───── Dados fornecidos
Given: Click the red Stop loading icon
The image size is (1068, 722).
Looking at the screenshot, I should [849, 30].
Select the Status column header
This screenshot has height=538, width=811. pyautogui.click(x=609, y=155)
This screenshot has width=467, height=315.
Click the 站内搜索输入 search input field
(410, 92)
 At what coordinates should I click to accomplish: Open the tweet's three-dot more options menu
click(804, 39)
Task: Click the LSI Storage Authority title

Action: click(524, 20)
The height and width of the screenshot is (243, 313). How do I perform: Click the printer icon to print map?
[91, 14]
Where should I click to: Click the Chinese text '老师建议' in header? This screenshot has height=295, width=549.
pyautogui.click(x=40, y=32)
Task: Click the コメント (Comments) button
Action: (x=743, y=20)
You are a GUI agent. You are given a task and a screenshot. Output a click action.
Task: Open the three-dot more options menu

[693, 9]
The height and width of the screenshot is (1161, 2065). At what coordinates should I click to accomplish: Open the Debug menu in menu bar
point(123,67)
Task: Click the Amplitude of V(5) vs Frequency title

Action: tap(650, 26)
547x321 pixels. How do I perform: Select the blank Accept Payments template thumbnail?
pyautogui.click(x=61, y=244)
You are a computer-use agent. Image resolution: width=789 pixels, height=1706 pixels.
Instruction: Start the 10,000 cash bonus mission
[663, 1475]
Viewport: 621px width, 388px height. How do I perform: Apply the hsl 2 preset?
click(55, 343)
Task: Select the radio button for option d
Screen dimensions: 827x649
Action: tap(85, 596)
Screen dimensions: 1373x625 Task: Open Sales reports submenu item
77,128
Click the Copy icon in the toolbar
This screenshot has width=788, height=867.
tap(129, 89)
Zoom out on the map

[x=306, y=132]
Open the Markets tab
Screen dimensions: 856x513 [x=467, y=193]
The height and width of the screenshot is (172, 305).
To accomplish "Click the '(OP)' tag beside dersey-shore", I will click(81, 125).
──────────
_O que se pede_: Substitua "How do I perform" por "How can I do" em todos os registros acima e reproduza-os sem nenhuma outra alteração.

_Solução do problema_:
Given: Click the red Stop loading icon
The image size is (1068, 722).
Looking at the screenshot, I should [849, 30].
Select the Status column header
This screenshot has height=538, width=811. pyautogui.click(x=609, y=155)
This screenshot has width=467, height=315.
Click the 站内搜索输入 search input field
(410, 92)
 At what coordinates should I click to accomplish: Open the tweet's three-dot more options menu
click(804, 39)
Task: Click the LSI Storage Authority title

Action: click(524, 20)
The height and width of the screenshot is (243, 313). How can I do: Click the printer icon to print map?
[91, 14]
Where should I click to: Click the Chinese text '老师建议' in header? This screenshot has height=295, width=549.
pyautogui.click(x=40, y=32)
Task: Click the コメント (Comments) button
Action: (x=743, y=20)
You are a GUI agent. You are given a task and a screenshot. Output a click action.
Task: Open the three-dot more options menu

[693, 9]
The height and width of the screenshot is (1161, 2065). At what coordinates should I click to accomplish: Open the Debug menu in menu bar
point(123,67)
Task: Click the Amplitude of V(5) vs Frequency title

Action: tap(650, 26)
547x321 pixels. How can I do: Select the blank Accept Payments template thumbnail?
pyautogui.click(x=61, y=244)
You are a computer-use agent. Image resolution: width=789 pixels, height=1706 pixels.
Instruction: Start the 10,000 cash bonus mission
[663, 1475]
Viewport: 621px width, 388px height. How can I do: Apply the hsl 2 preset?
click(55, 343)
Task: Select the radio button for option d
Screen dimensions: 827x649
Action: tap(85, 596)
Screen dimensions: 1373x625 Task: Open Sales reports submenu item
77,128
Click the Copy icon in the toolbar
This screenshot has width=788, height=867.
tap(129, 89)
Zoom out on the map

[x=306, y=132]
Open the Markets tab
Screen dimensions: 856x513 [x=467, y=193]
The height and width of the screenshot is (172, 305).
To accomplish "Click the '(OP)' tag beside dersey-shore", I will click(81, 125).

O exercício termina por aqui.